Exercise goal -
Look below for the line with "Click the 48.16% usage share card" and the line with "Where should I"; repeat exactly those two lines and all lines between them, but no pictures.

Raw data -
━━━━

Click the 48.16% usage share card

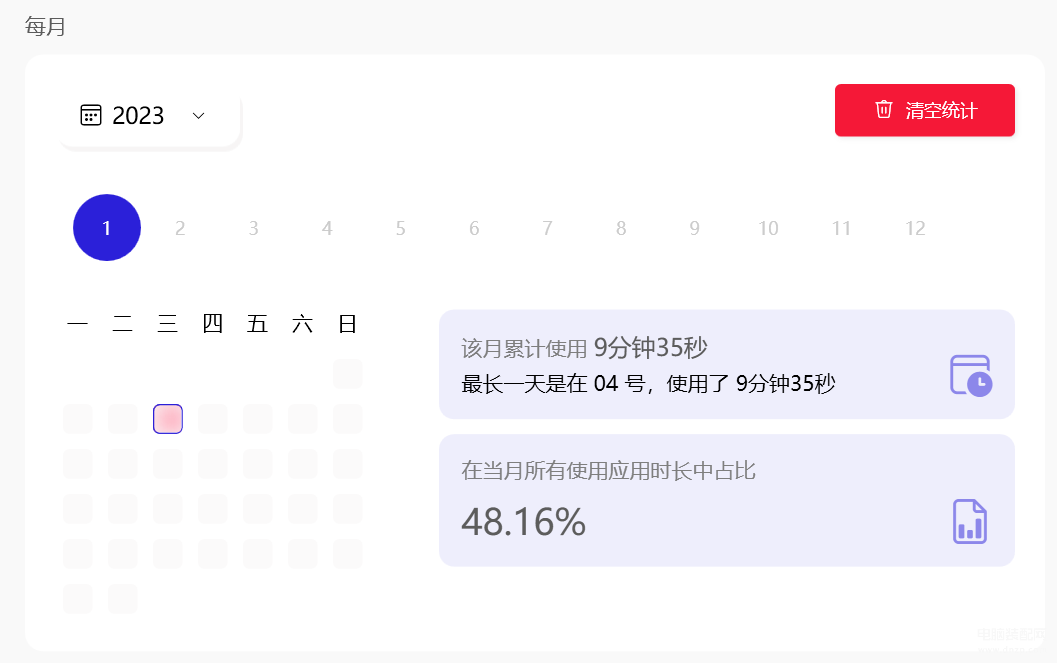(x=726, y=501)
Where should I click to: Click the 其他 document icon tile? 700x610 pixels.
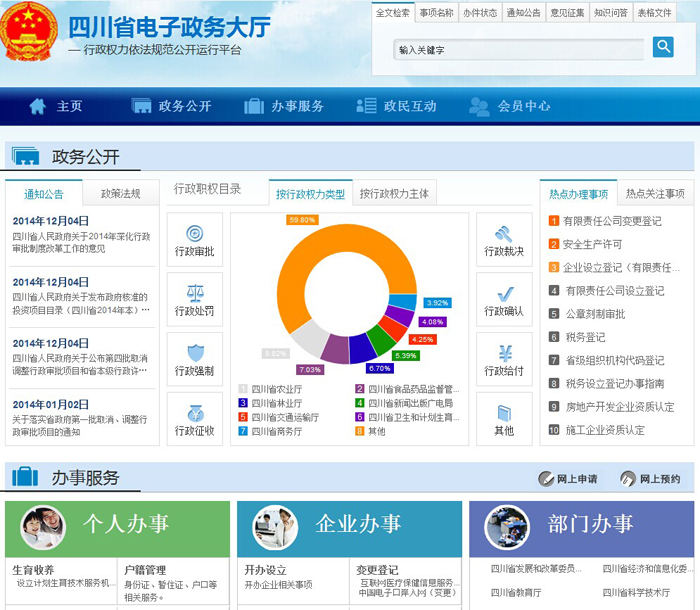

━━━━

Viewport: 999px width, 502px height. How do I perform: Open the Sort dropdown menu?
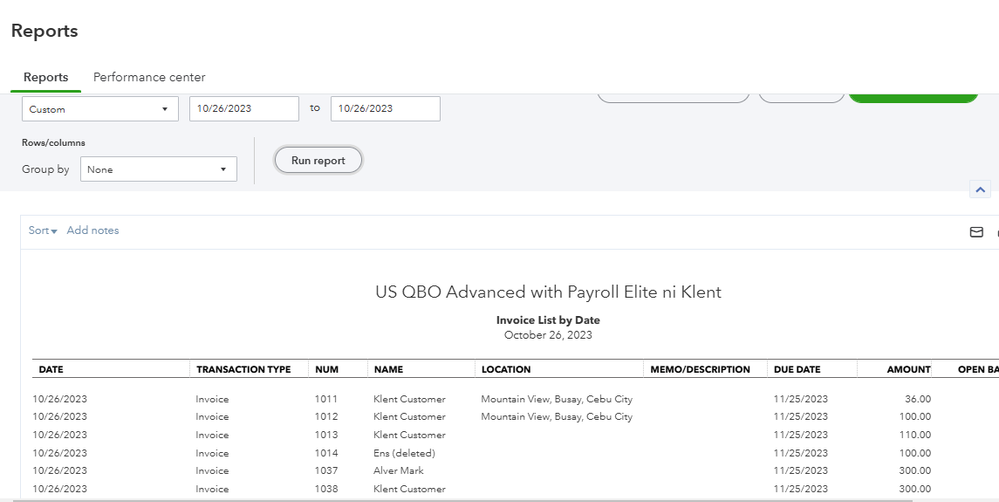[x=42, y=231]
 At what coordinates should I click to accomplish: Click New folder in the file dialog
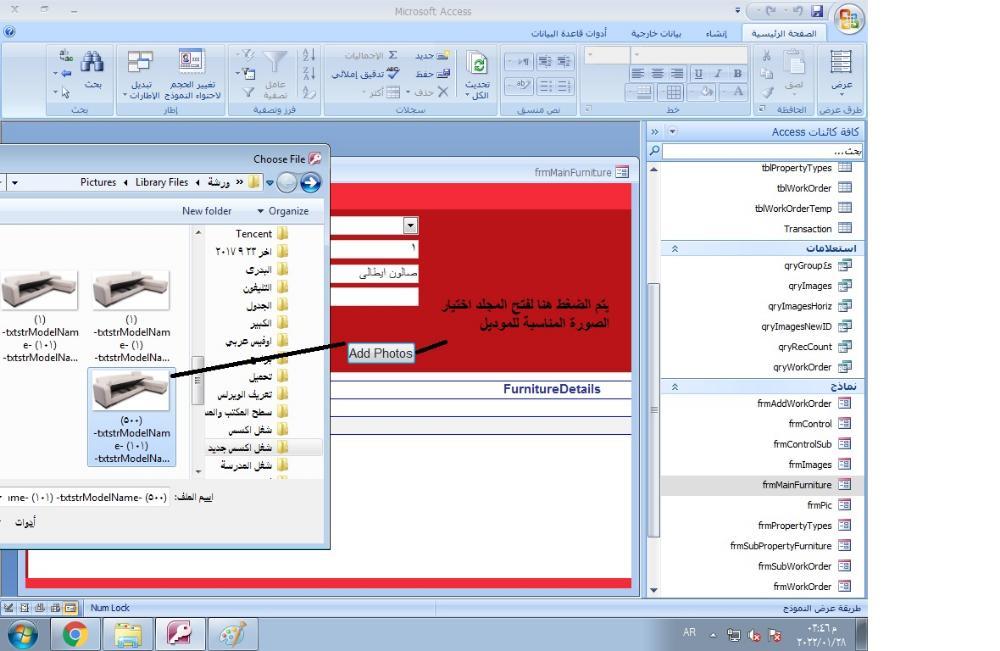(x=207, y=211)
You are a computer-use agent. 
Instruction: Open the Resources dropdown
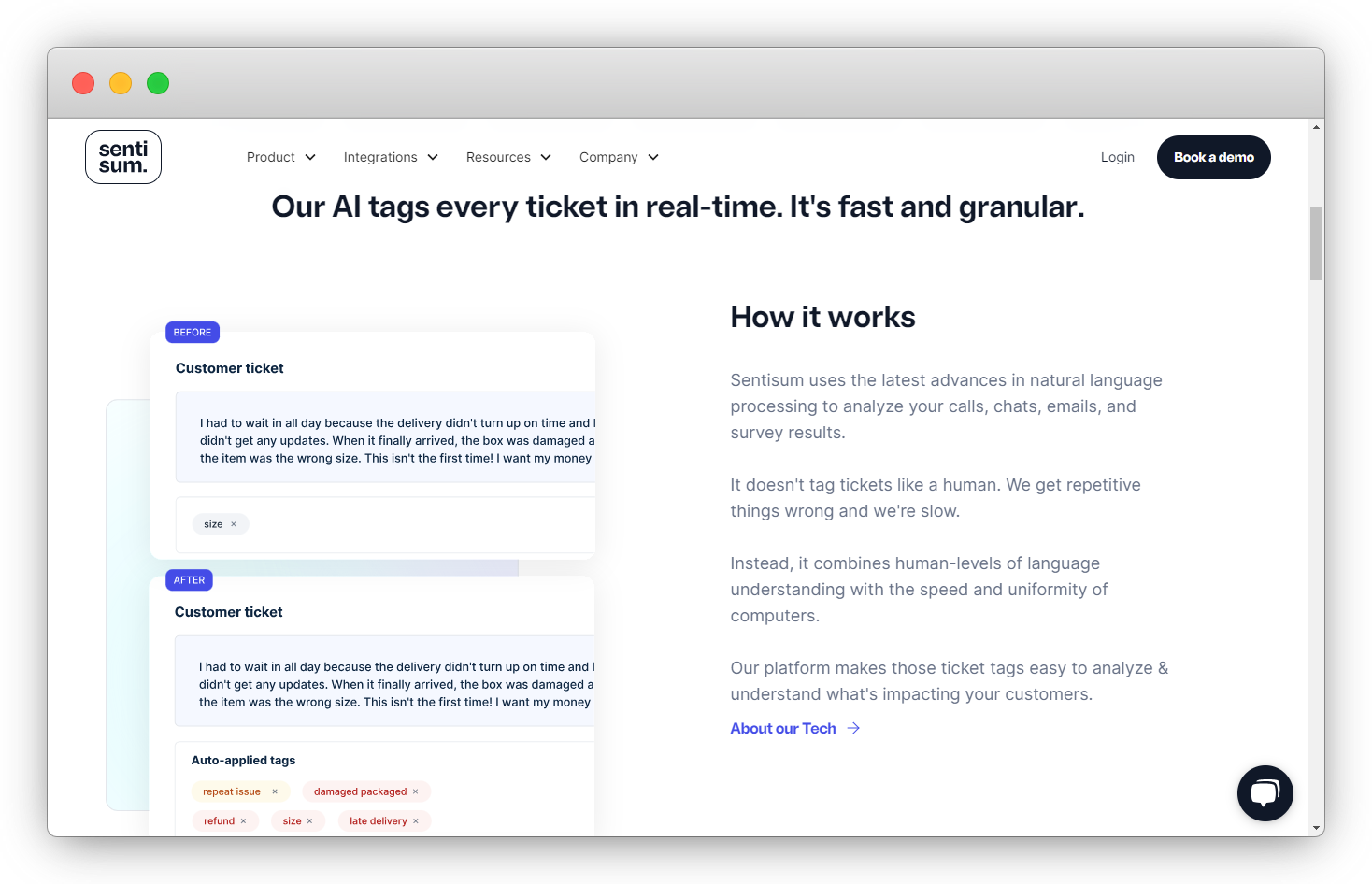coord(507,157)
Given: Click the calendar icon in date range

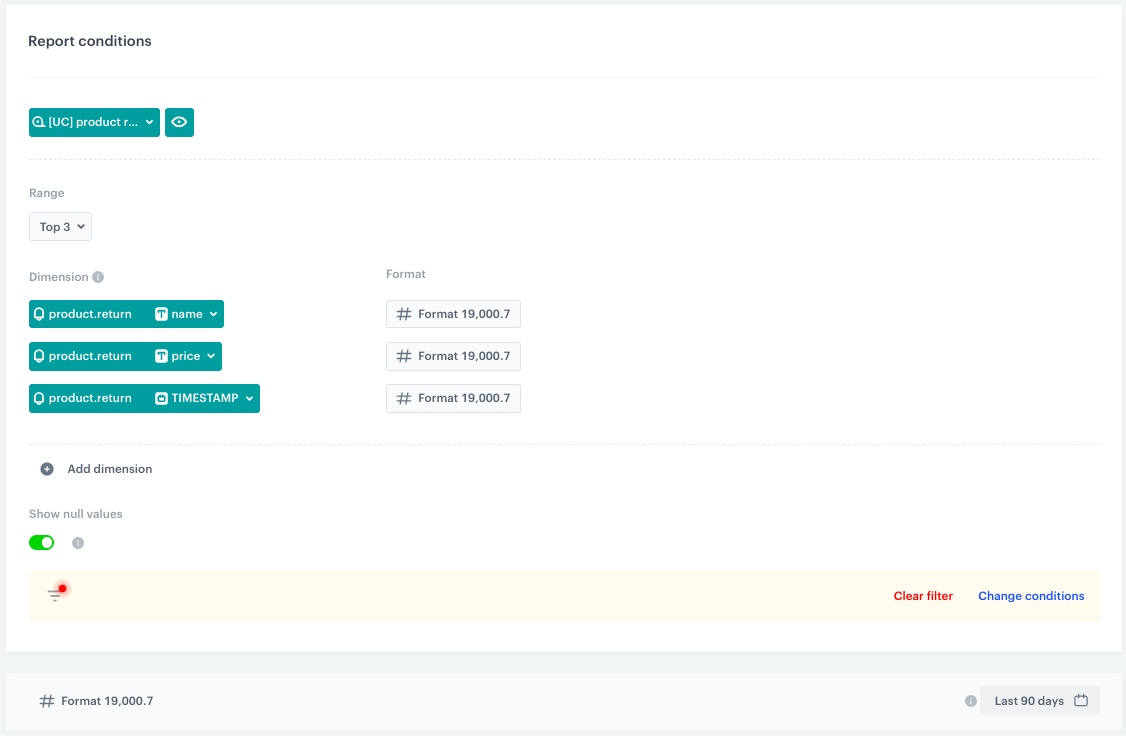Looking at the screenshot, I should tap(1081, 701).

━━━━

Reply to the task -
Click the 48.16% usage share card

(x=726, y=501)
Where should I click to: Click the 其他 document icon tile? 700x610 pixels.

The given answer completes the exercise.